### Assigned task
Return only the number of lines in the records below where the string "category" shows up.

### Records for this task
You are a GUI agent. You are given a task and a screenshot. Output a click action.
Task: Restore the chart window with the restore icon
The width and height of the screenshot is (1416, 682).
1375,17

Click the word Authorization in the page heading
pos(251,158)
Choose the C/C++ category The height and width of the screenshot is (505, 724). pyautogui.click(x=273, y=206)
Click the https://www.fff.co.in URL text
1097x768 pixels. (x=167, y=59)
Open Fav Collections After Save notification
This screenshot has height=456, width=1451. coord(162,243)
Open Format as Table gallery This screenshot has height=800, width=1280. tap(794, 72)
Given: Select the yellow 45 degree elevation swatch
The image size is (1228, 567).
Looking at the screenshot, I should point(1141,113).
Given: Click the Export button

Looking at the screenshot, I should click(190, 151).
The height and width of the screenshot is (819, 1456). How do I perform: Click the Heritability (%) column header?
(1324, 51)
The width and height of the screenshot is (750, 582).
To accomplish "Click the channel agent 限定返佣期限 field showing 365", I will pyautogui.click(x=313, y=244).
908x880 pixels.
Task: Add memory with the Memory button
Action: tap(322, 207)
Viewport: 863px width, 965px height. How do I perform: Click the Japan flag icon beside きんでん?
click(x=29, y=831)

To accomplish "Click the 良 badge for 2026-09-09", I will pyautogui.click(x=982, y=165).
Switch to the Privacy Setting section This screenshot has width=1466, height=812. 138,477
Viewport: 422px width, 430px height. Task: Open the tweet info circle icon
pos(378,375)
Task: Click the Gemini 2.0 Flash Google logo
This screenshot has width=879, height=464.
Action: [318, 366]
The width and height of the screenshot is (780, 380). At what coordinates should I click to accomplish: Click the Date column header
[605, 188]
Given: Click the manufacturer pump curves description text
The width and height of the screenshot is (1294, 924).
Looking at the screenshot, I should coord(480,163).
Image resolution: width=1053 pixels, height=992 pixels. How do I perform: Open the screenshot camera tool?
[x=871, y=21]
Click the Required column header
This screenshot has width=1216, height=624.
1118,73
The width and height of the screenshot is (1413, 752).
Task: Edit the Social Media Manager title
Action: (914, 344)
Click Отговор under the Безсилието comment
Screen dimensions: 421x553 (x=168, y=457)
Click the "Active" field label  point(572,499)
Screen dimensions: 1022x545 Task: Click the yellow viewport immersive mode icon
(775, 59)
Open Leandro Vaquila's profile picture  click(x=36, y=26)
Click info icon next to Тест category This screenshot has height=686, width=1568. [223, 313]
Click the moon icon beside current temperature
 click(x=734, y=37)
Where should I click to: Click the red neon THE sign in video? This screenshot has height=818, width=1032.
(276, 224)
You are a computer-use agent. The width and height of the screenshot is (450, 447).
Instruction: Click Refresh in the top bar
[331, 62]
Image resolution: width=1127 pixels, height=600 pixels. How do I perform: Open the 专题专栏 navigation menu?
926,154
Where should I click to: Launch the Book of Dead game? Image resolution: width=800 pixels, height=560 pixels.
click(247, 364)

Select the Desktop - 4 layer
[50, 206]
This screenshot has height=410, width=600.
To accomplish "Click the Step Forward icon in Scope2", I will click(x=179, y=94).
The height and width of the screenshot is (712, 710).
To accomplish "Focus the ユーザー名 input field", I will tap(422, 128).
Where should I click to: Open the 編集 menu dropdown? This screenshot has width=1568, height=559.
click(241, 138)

### Result of the exercise
2